The thing with Hypertrophic Cardiomyopathy is that the people it affects often have no symptoms and look completely healthy. I don’t know how many times I’ve told someone about my condition or that of my daughter and had them respond “But you (she) looks so normal.” Far too often, the first symptom is atrial fibrillation that can lead to sudden cardiac arrest. I’ve been around hundreds of HCM patients during my lifetime and apart from those I saw at the hospital, awaiting or just after a heart transplant; they don’t look sick. People with HCM are all around us, hiding in plain sight.
Hypertrophic Cardiomyopathy is Complex
So, why is it that the headlines still refer to it as a rare condition?
I’ve lived with HCM my whole life, so I have an idea why. HCM isn’t a neat little disease that follows the rules, gives everyone the same symptoms and ends the same way. It plays by it’s own rules within families and even within the same patient. It changes direction, comes on strong only to back off at other times as if giving the patient a reprieve. Some people are completely asymptomatic yet are severely affected, while others with milder cases can have symptoms that effect quality of life in many ways. How can you really know and understand something that is so perplexing?
Something that scientists do know is that there are approximately 2000 individual genetic mutations that cause Hypertrophic Cardiomyopathy. 2000! And those 2000 are mostly in the 10 genes for the major proteins of cardiac muscle.
Until more is known, screenings need to be more commonplace in the doctors’ office. If you know your family medical history, even if it’s just that your Aunt Mildred has heart issue or Grampa Joe died in his 50’s of an apparent heart attack, then so should your doctor. If there is cardiac history in your family, then at the very least make sure you request an echocardiogram and an electrocardiogram (EKG).
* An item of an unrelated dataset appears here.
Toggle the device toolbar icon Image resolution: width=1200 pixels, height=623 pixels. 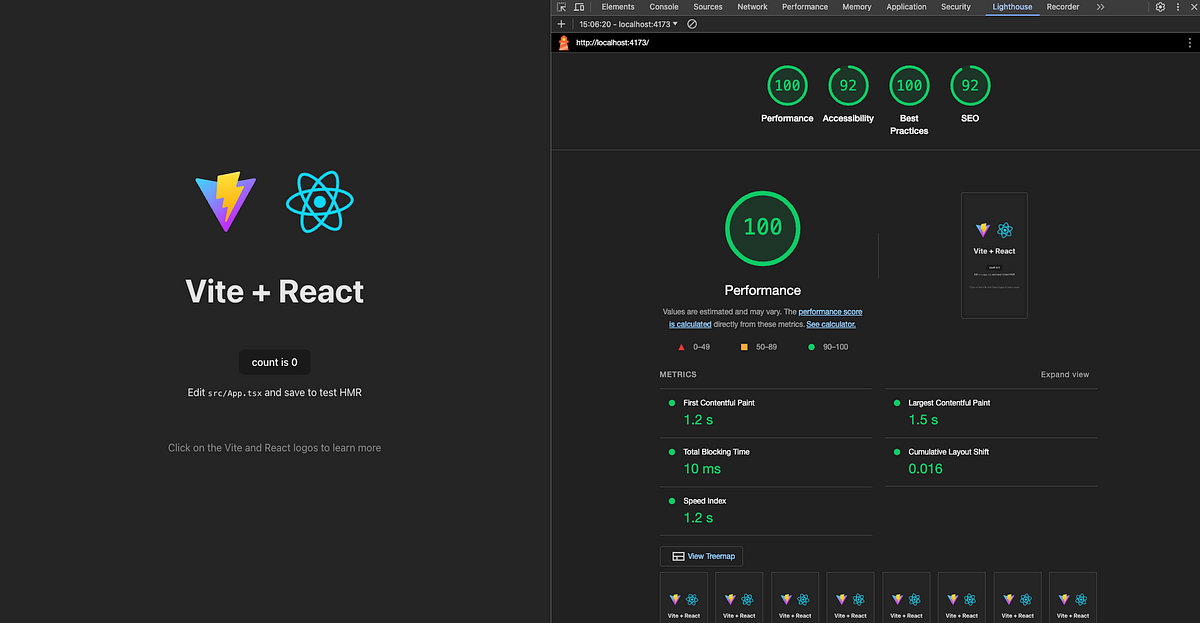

And if your GP doesn’t appear to be taking you seriously, ask for a second opinion and go to a cardiologist.
You owe it to yourself and to your future generations, because HCM is not as rare as it seems.
So, for those of you out there who share this condition, you are not alone. There are so very many of us and it’s time we raise our voices to the world and say “WE ARE HERE! “ It’s time to dispel the myths about HCM and bring it to the forefront of medical research. It’s time to come out of the shadows and quit hiding in plain sight.